Descrizione del compito: Spiega, in base al brano sulla guerra in Siria riportato più sotto, per quale motivo la Caritas italiana pubblica il dossier «Cacciati e rifiutati».

Estratto della fonte:
++++++++
Il 15 marzo 2016 ricorre, per la Siria, un tragico anniversario: è, infatti, il quinto anno di guerra e distruzioni. Una catastrofe senza pari. Centinaia di migliaia di morti (quelli accerati risultanto essere almeno 260.000), quasi 5 milioni di rifugiati e 7 milioni di sfollati interni. “Cacciati e rifiutati” è il titolo del dossier che la Caritas italiana pubblica proprio per riflettere sul dramma di questi uomini, donne e bambini, spesso rifiutati, come in Europa, o resi merce di scambio fra chi li accoglie e chi li non li vuole.Ne emergono dati e testimonianze frutto di una ricerca sociologica sul campo, fra i rifugiati siriani accolti in Libano.
++++++++
Dati forniti:
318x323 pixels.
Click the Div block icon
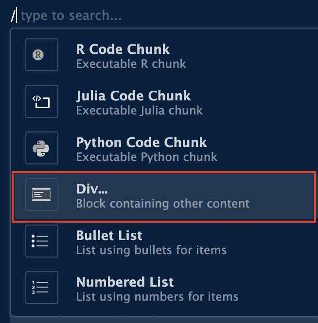coord(41,194)
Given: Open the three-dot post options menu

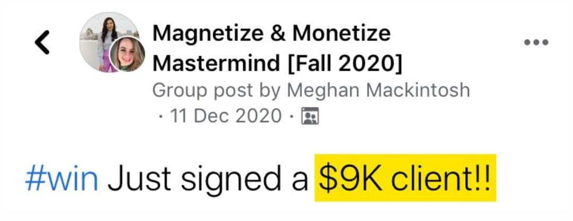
++++++++
Risposta: La Caritas italiana pubblica il dossier per riflettere sul dramma dei rifugiati e degli sfollati siriani, uomini, donne e bambini spesso rifiutati, come in Europa, o resi merce di scambio fra chi li accoglie e chi non li vuole.